Desde su asentamiento en Rodas, los monjes-soldados actuaron como un poder independiente y en todo punto original, quedando como la avanzadilla oriental del mundo cristiano, como el valladar al expansionismo turco, sostenidos por los reyes y emperadores católicos y, desde luego, por el Vaticano. Sus riquezas se multiplicaron cuando la orden de los Templarios se disolvió y su patrimonio quedó en manos de los de Rodas, y además de eso obtenían enormes fortunas ejerciendo como piratas en una ancha región del Egeo. Se decía que eran tan ricos como toda la Iglesia junta. Asaltaban los barcos egipcios y turcos, e incluso los venecianos y genoveses, asesinaban a las tripulaciones de «infieles», tomaban sus riquezas y enviaban las naves al fondo del mar. Sus principios fundacionales, servir a la fe cristiana y ayudar a los pobres, tenían poco que ver con la realidad de sus acciones. Además de quebrantar su voto de pobreza, se saltaban a la torera los de castidad y obediencia, ya que vivían en el disfrute del placer sexual sin excesivos tapujos y, fuera de la disciplina de la orden, no obedecían a otra norma que la ley del más fuerte. Eso sí, se cuidaban de mantener buenas relaciones con el Papa y enviarle fastuosos presentes.
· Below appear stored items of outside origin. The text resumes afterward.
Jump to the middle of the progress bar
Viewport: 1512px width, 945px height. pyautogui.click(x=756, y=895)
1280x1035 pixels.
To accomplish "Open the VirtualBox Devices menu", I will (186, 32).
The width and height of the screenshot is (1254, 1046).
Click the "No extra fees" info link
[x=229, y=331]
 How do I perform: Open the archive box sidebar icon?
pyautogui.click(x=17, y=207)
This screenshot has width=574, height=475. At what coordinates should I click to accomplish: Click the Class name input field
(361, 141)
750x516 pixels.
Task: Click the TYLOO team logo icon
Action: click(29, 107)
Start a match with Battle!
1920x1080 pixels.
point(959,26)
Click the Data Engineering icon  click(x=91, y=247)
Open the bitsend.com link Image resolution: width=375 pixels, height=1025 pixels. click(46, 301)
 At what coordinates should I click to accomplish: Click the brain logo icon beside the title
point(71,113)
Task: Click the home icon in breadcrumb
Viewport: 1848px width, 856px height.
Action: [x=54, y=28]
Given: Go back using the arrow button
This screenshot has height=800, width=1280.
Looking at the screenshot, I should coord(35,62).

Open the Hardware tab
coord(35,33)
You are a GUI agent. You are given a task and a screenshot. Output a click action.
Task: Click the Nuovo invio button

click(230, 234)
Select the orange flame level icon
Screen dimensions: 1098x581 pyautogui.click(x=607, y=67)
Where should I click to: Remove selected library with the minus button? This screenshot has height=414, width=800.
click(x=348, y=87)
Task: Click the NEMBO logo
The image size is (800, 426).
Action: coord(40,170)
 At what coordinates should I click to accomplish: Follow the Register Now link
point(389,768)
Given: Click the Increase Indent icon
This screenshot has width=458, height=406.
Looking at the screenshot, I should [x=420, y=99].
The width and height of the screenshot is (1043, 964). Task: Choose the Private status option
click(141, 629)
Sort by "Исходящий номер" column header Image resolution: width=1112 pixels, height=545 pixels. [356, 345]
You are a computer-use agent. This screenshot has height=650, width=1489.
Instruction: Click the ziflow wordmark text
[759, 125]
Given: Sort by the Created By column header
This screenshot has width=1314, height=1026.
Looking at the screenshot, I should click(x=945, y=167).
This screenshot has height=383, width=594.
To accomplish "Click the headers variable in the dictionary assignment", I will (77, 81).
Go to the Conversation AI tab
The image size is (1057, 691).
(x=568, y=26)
Los habitantes de la isla aceptaron de buen grado su gobierno, puesto que las migajas de las riquezas de aquellos monjes soldados les procuraban un alto nivel de vida.

Desde que los caballeros conquistaron la isla hasta su caída a manos de los turcos, dos siglos después, los miembros de la orden sí que conservaron con celo una característica importante: nunca cedieron en su rígido espíritu militarista y no dejaron de ser «una torre de fuerza disciplinada que se elevaba, erecta, en un mar embravecido», tal como apunta Lawrence Durrell en su libro
Reflexiones sobre una Venus marina
. Los dos largos y duros asedios que sufrieron en el final de su dominio de la isla, rodeados por poderosos ejércitos turcos, y su valor en el combate, demuestran hasta qué punto continuaron siendo una pequeña potencia militar, por mucho que olvidaran los principios religiosos que inspiraron su fundación.

Los caballeros se reclutaban entre las familias de la nobleza europea y la edad mínima para alistarse era los quince años. Constituían una especie de internacional aristocrática y su idioma oficial era el latín; pero se organizaron por grupos nacionales a los que llamaron
tongues
(lenguas). Cada uno de estos
tongues
tenía su propio albergue, todos ellos construidos a lo largo de la actual calle de los Caballeros. El sistema de nacionalidades funcionaba de una manera sutil, y si alguna vez hubo luchas internas, como la rebelión contra Villaret, nunca fue por causas que tuvieran que ver con el origen nacional. Las siete «lenguas» que se repartían el pastel, en los comienzos de la orden de Rodas, eran las de Provenza, Auvernia, Francia, Italia, Aragón (que incluía a todos los caballeros que llegaban de España), Inglaterra y Alemania. En el Concilio General de 1461, siendo gran maestre el español Pedro Zacosta, la «lengua» de Aragón se dividió en dos: una que siguió llamándose de Aragón (catalano-aragonesa) y la nueva que pasó a ser la
tongue
de Castilla, que quedó como octava en jerarquía, dada su menor antigüedad. Es curioso notar que, si bien los caballeros hablaban en ocho lenguas, se entendían muy bien, unidos por la fe, la riqueza y el latín. A los conquistadores, cuando hay dinero sobrado para todos, les traen al pairo los problemas del nacionalismo.